I shook my head and smiled. “Yeah. I do. And I would knock you down, too. You always fell so dramatically. You remember when I tried to teach you how to handle the bully at daycare who would bite you?”

He looked at me as he drove and smiled. “No. But I can imagine it.”

I shook my head.

We got to the park and it was so warm and sunny I had to take off my sweater. It felt much warmer and sunnier than the pub and the breeze blew easy through the open window. He parked and jerked the E-brake. “Well, here we are,” he said.

“Here we are,” I repeated contentedly. The mountain bordered the park and I couldn’t help to look over at the trail I once walked up when it was so cold and dark and I was in chaos. I rubbed my head, but there was no hole in the temple. I carried the gloves and a bag of balls and he carried a bat. I got ahead of him in my anticipation to play ball again. “Are you coming?” I smiled.

We were halfway to the diamond crossing the large field when I looked back at him. And there he was. Only he wasn’t a young man of drinking age who could drive his mom’s car. He was suddenly him again. The three-year-old boy I knew and loved, and he was dragging the bat like it was the heaviest thing in the world. I couldn’t make any sense of it and I stood there and watched him in the sunlight walking towards me. In my excitement, I picked him up and carried him the rest of the way. I wasn’t in shock of it at all. It seemed like how things were meant to be.

He was a natural fastball hitter and he could field with the best of them, for a three-year-old. We played for what seemed like an hour, if there was time. Then a car pulled up and there she stood. “You boys having fun?”

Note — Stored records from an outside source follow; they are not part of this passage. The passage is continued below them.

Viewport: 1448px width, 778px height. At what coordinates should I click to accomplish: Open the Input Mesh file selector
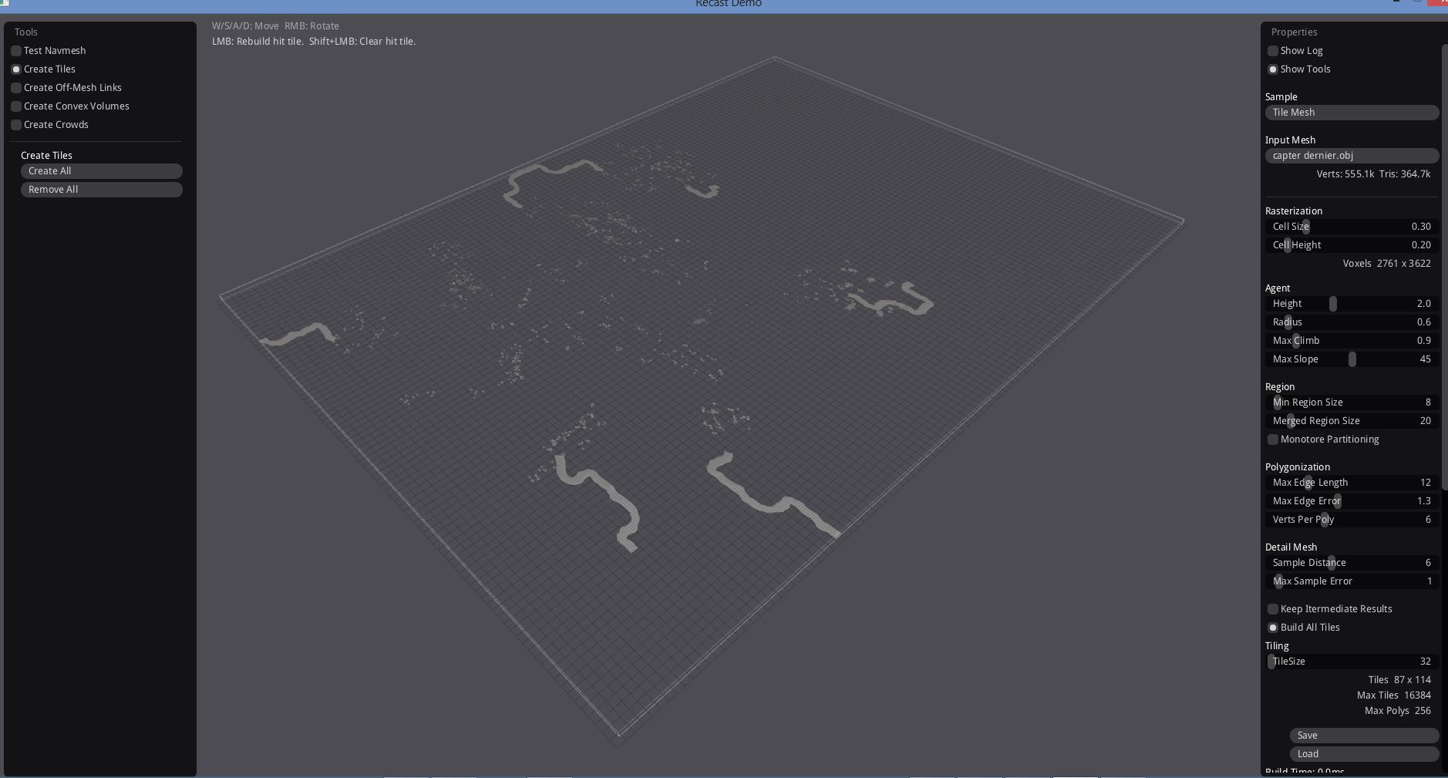1352,156
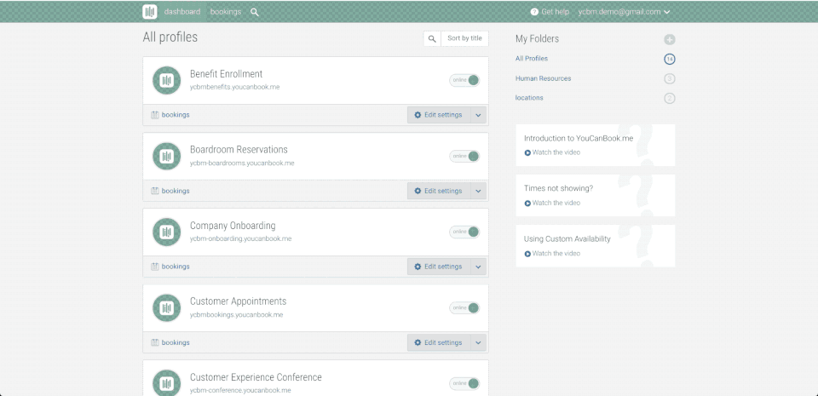
Task: Click the Sort by title button
Action: 464,38
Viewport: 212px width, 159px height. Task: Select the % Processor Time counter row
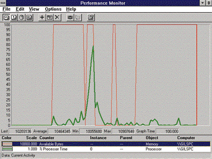point(106,149)
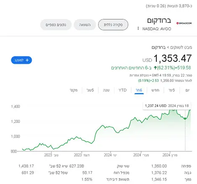Select the השוואה comparison chip

point(85,25)
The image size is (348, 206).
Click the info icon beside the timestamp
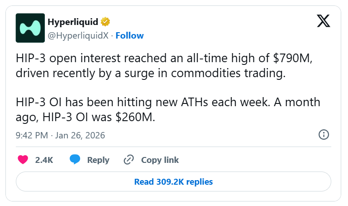324,135
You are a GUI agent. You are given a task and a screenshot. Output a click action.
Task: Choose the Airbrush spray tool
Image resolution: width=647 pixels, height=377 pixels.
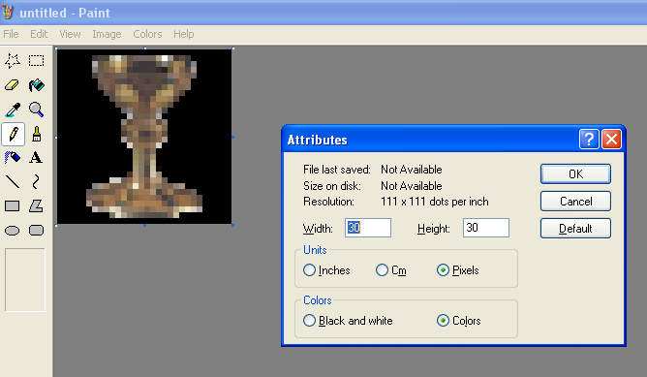[x=13, y=158]
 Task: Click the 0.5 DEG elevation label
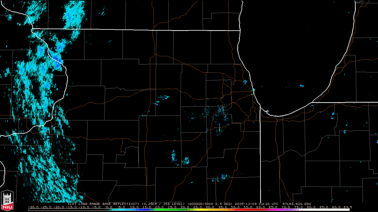tap(223, 204)
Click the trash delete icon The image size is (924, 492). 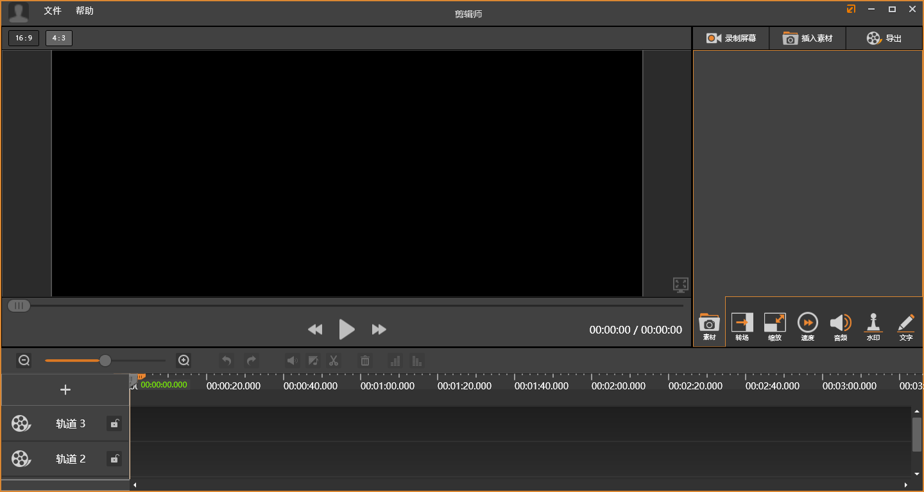pos(364,361)
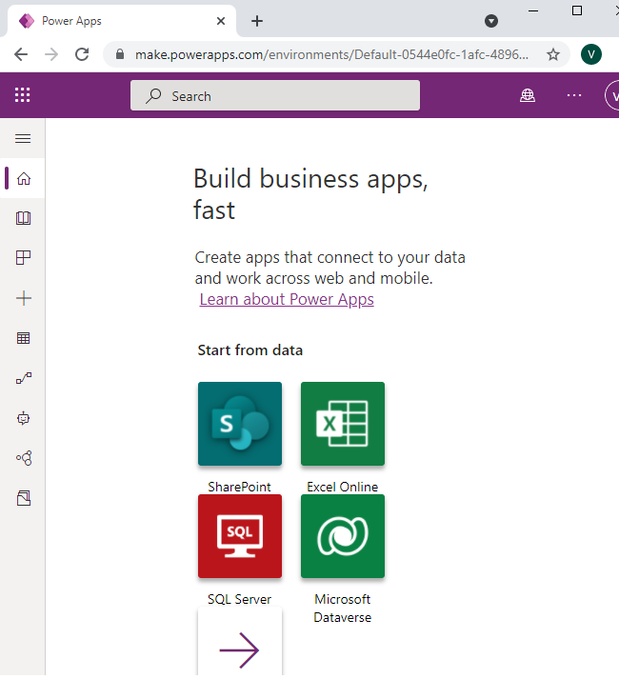Open the Tables grid icon in sidebar
Image resolution: width=619 pixels, height=679 pixels.
coord(24,338)
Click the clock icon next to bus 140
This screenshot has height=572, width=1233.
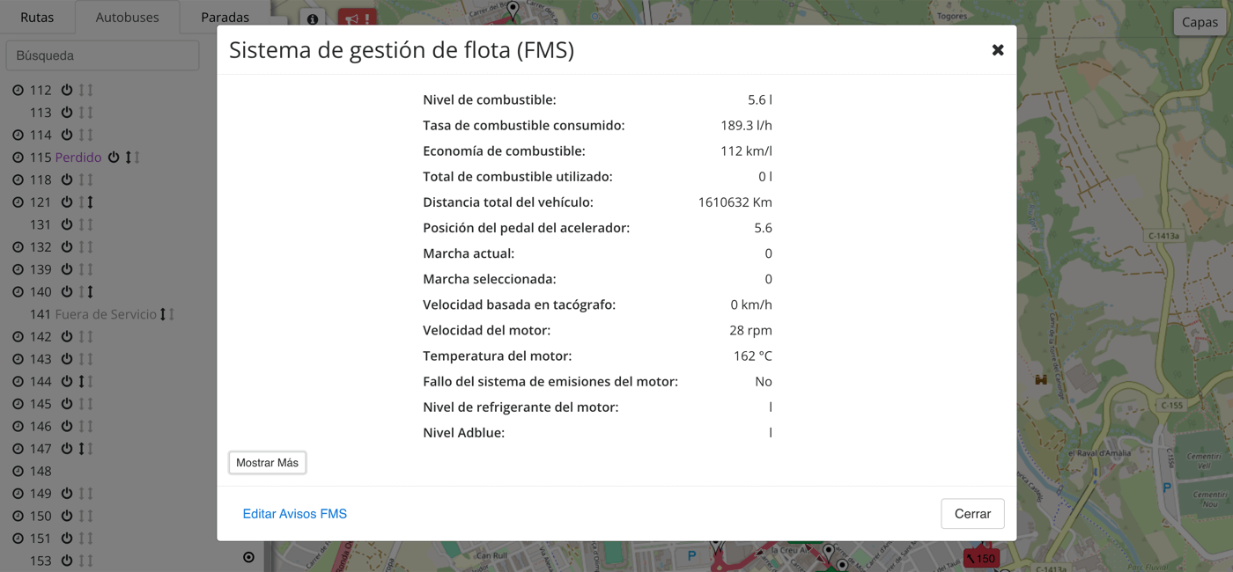[x=18, y=291]
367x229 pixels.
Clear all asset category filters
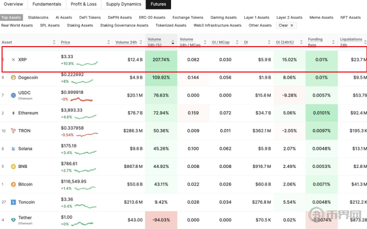pyautogui.click(x=286, y=25)
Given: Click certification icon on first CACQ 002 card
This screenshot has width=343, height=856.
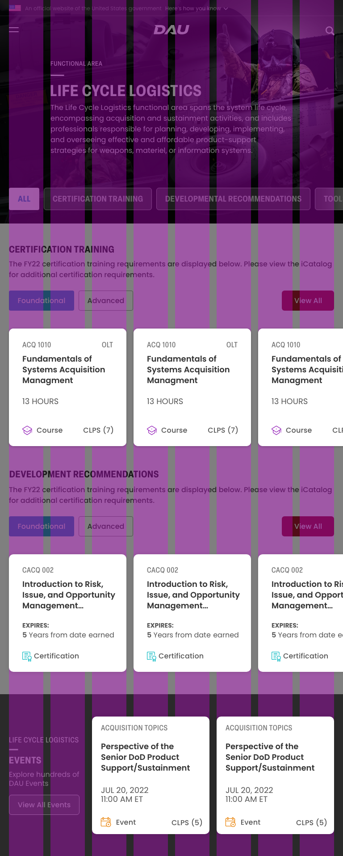Looking at the screenshot, I should [x=27, y=656].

I must have stood there staring at her for a long time, if time existed. He dropped his glove and ran to her. She gave him a hug and a kiss and I walked slowly to her, hesitant in my disbelief. She asked if we were ready to go to dinner at her dads and I said we were, still mystified, but doing my best not to appear to be for fear that my amazement, my positive reaction, would cause it to go away the way my negative reaction to her ending our marriage and pregnancy had given me no hope living to redeem myself in her eyes. She smiled at me and gave me a kiss. Then she opened the backdoor of the SUV and disappeared behind the door. When she came back around she was holding the most beautiful baby I have ever seen in my life. She smiled at me, as though she knew well where I had been. “Do you want to hold your son, dad?”

All I could say to her is, my favorite thing I had ever said to her, “I do.”

 

Don’t cry for me. I am whole again. Heart and soul.